**TASK REQUIREMENTS**: Starting with the line that contains "Help & info (264, 2488)" and stopping after the line that contains "What is eSIM? (217, 2485)", copy the entries below exactly. Include nothing else.

**DATA FOR ANALYSIS**:
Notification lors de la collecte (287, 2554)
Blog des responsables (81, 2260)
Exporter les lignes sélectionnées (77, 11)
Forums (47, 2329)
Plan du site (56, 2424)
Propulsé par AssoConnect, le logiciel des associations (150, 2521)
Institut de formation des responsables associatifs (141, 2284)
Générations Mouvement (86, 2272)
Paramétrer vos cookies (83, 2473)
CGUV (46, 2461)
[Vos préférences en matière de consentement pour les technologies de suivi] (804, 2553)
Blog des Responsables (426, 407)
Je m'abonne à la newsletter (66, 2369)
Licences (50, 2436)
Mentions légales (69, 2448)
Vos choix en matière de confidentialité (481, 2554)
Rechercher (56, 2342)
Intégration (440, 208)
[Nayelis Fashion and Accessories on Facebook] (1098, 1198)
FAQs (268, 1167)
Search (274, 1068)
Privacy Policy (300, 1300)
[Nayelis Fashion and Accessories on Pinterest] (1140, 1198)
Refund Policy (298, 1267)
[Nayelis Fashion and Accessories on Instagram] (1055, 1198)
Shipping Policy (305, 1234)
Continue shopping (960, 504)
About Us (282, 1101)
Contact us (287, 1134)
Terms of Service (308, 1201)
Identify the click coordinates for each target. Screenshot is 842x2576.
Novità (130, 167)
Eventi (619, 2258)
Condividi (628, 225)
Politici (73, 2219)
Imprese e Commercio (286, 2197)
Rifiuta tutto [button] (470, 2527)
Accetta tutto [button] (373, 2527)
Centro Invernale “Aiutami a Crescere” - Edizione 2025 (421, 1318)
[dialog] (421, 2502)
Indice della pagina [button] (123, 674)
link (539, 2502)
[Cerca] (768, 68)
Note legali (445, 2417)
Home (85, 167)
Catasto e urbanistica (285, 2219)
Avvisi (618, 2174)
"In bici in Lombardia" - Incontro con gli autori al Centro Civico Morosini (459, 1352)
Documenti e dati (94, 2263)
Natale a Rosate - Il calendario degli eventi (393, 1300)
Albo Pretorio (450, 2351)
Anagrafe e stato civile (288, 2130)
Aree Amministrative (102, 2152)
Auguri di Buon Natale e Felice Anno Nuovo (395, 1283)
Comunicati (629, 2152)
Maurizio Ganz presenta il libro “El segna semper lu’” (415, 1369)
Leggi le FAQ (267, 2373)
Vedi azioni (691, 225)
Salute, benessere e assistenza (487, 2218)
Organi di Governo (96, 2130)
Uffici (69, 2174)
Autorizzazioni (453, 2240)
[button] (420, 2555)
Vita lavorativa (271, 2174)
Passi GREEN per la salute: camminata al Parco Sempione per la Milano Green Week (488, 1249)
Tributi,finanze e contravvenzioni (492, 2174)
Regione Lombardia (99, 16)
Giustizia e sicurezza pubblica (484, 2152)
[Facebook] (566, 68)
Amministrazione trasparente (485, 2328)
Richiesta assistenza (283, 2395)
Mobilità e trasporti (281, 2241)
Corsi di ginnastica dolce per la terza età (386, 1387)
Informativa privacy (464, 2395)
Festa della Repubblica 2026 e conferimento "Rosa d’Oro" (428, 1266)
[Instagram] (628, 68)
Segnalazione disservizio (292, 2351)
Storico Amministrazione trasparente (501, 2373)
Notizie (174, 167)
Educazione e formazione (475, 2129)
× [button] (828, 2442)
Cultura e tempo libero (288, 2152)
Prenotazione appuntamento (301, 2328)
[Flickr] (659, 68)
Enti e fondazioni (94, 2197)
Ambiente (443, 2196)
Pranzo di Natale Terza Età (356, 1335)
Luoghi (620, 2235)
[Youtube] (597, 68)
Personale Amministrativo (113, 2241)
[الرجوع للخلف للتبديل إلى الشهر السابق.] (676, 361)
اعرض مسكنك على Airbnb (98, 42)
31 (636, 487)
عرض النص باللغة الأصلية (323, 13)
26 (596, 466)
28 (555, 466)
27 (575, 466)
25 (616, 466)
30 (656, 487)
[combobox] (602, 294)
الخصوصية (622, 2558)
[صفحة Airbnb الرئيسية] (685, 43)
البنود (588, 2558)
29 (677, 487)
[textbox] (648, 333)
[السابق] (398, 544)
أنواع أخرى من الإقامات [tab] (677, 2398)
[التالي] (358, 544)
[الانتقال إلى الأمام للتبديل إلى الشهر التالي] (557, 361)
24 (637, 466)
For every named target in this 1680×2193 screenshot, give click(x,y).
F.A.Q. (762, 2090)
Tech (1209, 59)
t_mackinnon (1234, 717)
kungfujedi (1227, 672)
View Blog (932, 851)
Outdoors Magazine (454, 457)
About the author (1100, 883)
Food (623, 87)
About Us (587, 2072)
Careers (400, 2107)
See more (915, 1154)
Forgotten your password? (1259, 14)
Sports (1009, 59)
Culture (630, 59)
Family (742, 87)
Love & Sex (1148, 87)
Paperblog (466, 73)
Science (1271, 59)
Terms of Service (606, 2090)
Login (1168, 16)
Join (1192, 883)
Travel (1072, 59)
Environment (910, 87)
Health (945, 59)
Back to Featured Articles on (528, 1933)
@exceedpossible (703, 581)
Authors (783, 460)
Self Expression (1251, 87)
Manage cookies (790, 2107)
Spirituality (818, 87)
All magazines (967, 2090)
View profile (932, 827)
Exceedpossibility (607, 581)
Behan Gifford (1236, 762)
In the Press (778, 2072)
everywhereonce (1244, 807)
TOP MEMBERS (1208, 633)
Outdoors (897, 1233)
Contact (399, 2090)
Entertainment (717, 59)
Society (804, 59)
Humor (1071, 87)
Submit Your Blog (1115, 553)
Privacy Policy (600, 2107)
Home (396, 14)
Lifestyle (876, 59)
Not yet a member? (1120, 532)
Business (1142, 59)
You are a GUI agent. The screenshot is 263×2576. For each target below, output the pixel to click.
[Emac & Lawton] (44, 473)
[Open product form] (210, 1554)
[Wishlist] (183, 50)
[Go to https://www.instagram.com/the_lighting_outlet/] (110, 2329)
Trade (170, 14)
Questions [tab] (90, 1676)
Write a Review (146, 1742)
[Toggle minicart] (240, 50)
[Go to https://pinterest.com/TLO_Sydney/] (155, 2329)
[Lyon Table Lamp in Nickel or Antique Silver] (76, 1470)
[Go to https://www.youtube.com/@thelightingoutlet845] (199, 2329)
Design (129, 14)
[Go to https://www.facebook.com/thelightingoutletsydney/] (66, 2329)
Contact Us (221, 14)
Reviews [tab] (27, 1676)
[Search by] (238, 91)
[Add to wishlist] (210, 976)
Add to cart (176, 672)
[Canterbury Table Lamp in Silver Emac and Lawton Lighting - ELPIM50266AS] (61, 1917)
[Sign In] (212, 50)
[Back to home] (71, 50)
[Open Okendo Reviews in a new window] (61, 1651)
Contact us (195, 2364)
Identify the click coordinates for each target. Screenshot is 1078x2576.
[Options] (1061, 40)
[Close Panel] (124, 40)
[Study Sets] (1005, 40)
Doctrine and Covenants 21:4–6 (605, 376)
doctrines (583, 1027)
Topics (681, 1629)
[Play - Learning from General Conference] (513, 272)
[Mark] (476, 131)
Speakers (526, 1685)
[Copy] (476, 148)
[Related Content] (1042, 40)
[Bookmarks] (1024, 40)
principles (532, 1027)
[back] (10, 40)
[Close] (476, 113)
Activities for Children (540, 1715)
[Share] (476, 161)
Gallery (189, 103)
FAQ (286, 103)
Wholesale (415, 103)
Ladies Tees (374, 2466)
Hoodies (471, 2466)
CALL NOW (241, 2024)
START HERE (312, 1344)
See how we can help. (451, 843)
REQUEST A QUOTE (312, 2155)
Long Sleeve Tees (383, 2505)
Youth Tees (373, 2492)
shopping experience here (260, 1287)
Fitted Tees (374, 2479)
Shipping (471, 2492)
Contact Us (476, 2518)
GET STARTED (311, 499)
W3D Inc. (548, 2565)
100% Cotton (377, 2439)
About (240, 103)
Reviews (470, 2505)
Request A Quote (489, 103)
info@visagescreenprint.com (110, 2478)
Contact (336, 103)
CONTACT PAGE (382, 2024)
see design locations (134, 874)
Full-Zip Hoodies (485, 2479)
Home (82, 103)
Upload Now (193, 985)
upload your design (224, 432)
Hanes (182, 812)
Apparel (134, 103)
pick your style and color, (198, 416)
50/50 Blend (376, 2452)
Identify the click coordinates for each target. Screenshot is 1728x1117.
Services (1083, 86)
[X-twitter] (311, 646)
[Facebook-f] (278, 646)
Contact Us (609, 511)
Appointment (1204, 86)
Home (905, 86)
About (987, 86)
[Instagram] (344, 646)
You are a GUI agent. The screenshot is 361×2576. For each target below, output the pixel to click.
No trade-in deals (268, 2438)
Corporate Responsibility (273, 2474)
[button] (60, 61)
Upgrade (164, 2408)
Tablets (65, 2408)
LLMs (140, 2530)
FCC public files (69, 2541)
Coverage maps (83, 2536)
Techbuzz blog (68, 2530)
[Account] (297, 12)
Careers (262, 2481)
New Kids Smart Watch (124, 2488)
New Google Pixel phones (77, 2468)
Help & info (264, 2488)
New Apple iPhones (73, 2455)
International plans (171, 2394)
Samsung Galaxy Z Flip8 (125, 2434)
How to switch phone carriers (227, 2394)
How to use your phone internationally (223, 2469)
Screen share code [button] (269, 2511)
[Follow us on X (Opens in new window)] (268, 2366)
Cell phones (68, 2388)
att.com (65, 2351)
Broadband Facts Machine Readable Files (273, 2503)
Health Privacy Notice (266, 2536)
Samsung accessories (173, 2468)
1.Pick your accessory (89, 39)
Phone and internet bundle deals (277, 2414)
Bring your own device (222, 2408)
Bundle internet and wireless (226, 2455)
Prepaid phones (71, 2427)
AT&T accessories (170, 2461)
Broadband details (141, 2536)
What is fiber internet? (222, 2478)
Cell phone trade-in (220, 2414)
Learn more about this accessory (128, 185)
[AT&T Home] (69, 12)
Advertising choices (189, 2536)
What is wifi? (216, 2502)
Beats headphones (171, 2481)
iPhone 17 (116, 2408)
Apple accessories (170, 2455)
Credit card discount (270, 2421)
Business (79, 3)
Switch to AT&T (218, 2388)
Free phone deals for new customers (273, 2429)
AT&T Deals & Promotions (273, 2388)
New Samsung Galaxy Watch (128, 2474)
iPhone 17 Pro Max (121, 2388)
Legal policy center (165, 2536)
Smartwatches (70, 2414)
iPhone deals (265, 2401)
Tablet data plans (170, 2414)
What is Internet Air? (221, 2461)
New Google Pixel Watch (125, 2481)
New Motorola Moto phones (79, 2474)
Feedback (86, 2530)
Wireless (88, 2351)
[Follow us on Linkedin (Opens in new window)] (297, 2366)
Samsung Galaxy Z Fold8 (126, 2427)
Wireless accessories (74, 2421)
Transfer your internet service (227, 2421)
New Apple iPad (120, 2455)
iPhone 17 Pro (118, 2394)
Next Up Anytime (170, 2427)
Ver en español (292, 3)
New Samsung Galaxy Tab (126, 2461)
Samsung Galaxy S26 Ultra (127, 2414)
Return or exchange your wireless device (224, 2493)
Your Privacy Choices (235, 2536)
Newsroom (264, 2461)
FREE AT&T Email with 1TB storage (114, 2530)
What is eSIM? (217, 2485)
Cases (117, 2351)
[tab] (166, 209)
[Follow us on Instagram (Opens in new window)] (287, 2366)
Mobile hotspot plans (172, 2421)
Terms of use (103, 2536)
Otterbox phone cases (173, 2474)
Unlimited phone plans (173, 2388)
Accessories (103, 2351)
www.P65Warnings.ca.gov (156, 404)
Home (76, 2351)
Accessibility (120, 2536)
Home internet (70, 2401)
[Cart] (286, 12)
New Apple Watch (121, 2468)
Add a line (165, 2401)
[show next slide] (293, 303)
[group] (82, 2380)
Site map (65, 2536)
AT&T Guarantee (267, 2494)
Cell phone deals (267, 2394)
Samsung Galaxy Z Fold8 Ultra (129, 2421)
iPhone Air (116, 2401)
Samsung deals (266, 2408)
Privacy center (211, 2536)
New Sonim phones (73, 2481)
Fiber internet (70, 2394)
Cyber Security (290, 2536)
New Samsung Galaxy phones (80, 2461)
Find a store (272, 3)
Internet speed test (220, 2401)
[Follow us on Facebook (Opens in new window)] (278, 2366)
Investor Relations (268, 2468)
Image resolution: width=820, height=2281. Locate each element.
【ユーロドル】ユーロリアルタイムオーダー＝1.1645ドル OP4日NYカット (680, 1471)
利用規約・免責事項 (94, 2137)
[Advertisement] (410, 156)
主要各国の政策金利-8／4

**SOLUTION TO THE EXERCISE**:
Help & info (264, 2488)
New Apple iPhones (73, 2455)
International plans (171, 2394)
Samsung Galaxy Z Flip8 (125, 2434)
How to switch phone carriers (227, 2394)
How to use your phone internationally (223, 2469)
Screen share code [button] (269, 2511)
[Follow us on X (Opens in new window)] (268, 2366)
Cell phones (68, 2388)
att.com (65, 2351)
Broadband Facts Machine Readable Files (273, 2503)
Health Privacy Notice (266, 2536)
Samsung accessories (173, 2468)
1.Pick your accessory (89, 39)
Phone and internet bundle deals (277, 2414)
Bring your own device (222, 2408)
Bundle internet and wireless (226, 2455)
Prepaid phones (71, 2427)
AT&T accessories (170, 2461)
Broadband details (141, 2536)
What is fiber internet? (222, 2478)
Cell phone trade-in (220, 2414)
Learn more about this accessory (128, 185)
[AT&T Home] (69, 12)
Advertising choices (189, 2536)
What is wifi? (216, 2502)
Beats headphones (171, 2481)
iPhone 17 (116, 2408)
Apple accessories (170, 2455)
Credit card discount (270, 2421)
Business (79, 3)
Switch to AT&T (218, 2388)
Free phone deals for new customers (273, 2429)
AT&T Deals & Promotions (273, 2388)
New Samsung Galaxy Watch (128, 2474)
iPhone 17 Pro Max (121, 2388)
Legal policy center (165, 2536)
Smartwatches (70, 2414)
iPhone deals (265, 2401)
Tablet data plans (170, 2414)
What is Internet Air? (221, 2461)
New Google Pixel Watch (125, 2481)
New Motorola Moto phones (79, 2474)
Feedback (86, 2530)
Wireless (88, 2351)
[Follow us on Linkedin (Opens in new window)] (297, 2366)
Samsung Galaxy Z Fold8 (126, 2427)
Wireless accessories (74, 2421)
Transfer your internet service (227, 2421)
New Apple iPad (120, 2455)
iPhone 17 Pro (118, 2394)
Next Up Anytime (170, 2427)
Ver en español (292, 3)
New Samsung Galaxy Tab (126, 2461)
Samsung Galaxy S26 Ultra (127, 2414)
Return or exchange your wireless device (224, 2493)
Your Privacy Choices (235, 2536)
Newsroom (264, 2461)
FREE AT&T Email with 1TB storage (114, 2530)
What is eSIM? (217, 2485)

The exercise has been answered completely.